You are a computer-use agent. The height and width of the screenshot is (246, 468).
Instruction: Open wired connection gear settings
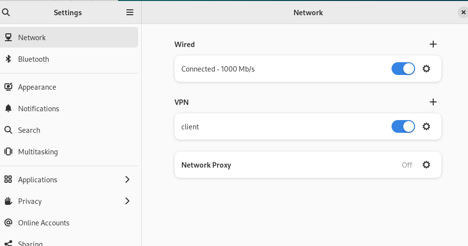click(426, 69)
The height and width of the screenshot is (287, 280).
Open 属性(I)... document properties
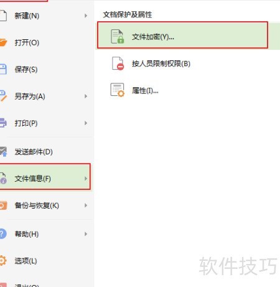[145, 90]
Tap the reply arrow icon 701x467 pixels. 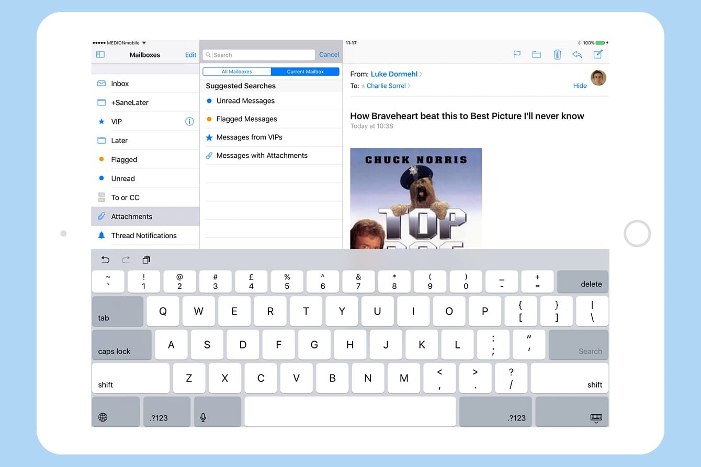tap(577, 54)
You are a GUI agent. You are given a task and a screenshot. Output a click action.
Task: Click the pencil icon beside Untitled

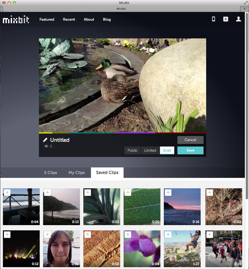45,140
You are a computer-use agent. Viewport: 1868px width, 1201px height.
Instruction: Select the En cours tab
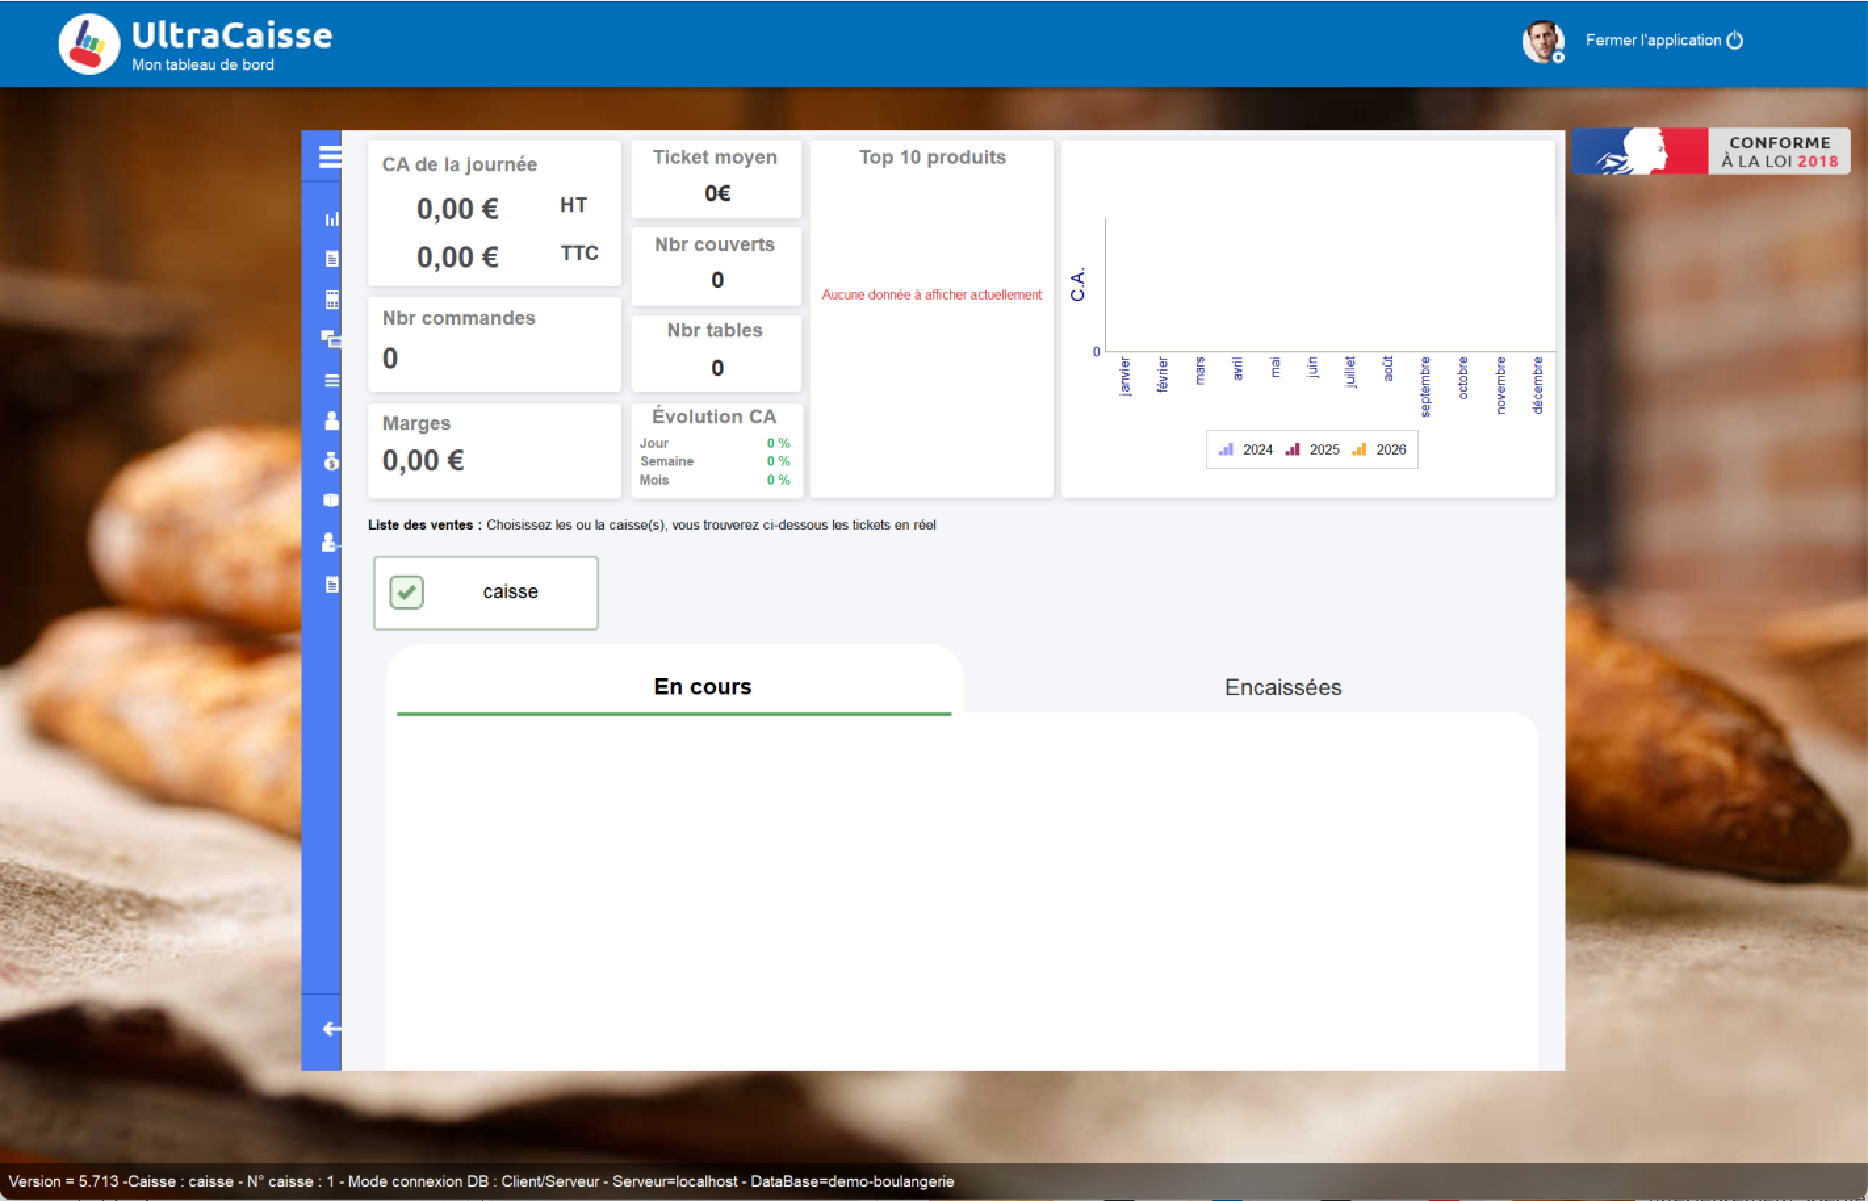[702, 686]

********************

Begin at the line that has "You are a computer-use agent. Viewport: 1868px" and stop after the end of the items, and change "Select" to "Choose" in those lines, keeping everything else the same. Leave the pictures out of your answer.

You are a computer-use agent. Viewport: 1868px width, 1201px height.
Instruction: Choose the En cours tab
[702, 686]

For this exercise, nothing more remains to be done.